**Task directions:**
Turn the records below into a numbered list with one line per item, skipping any blank lines and omitting the pictures.

○ ○ ○ ○

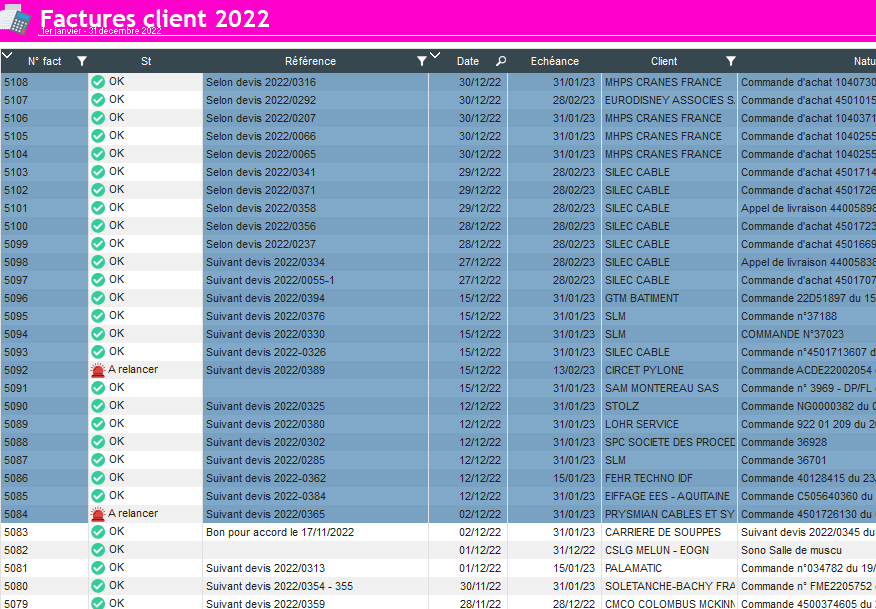Open reference Selon devis 2022/0341
The width and height of the screenshot is (876, 609).
(x=260, y=172)
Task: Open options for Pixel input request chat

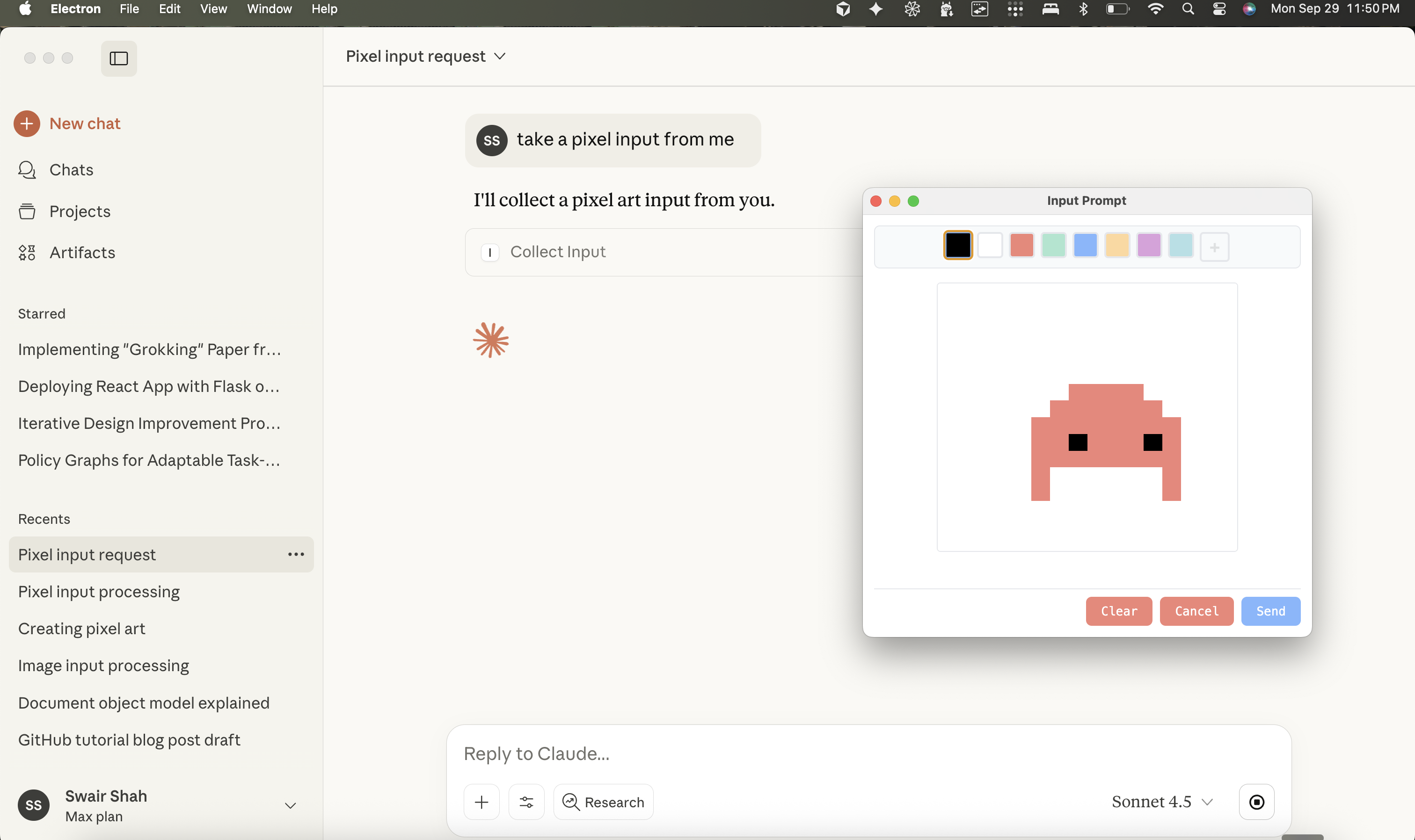Action: [296, 554]
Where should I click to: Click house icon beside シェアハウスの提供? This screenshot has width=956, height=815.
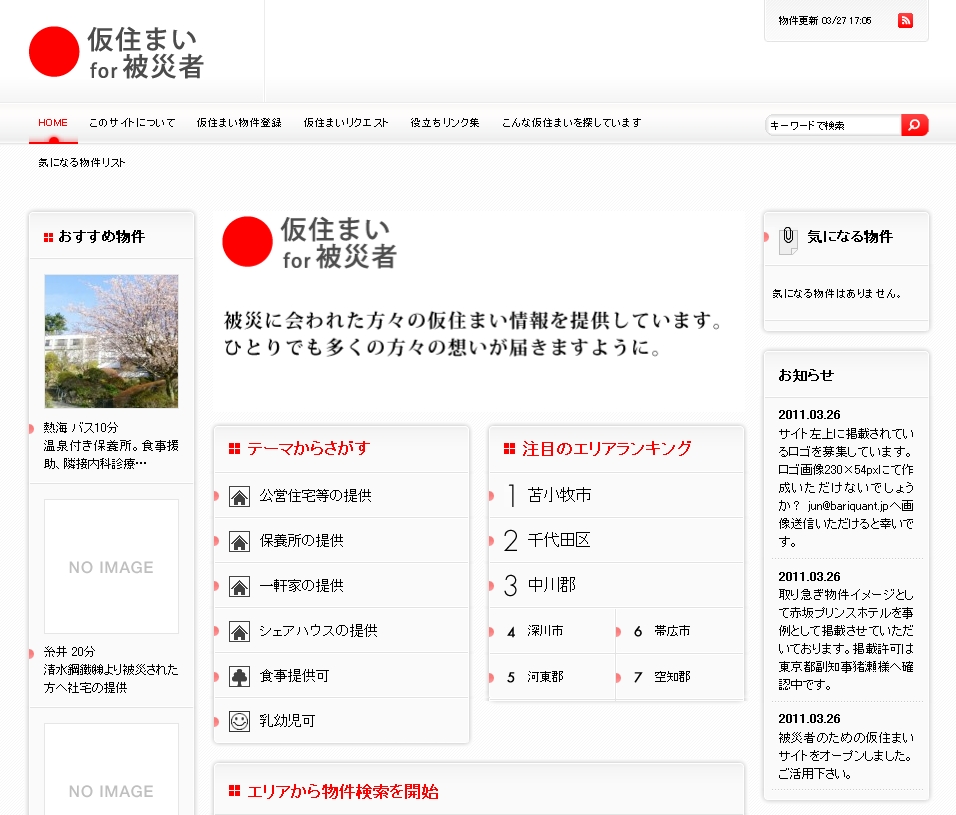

○ ○ ○ ○

**Task result:**
1. Open reference Selon devis 2022/0341
2. The width and height of the screenshot is (876, 609).
3. (x=260, y=172)
4. Task: Open options for Pixel input request chat
5. Action: [296, 554]
6. Where should I click to: Click house icon beside シェアハウスの提供? This screenshot has width=956, height=815.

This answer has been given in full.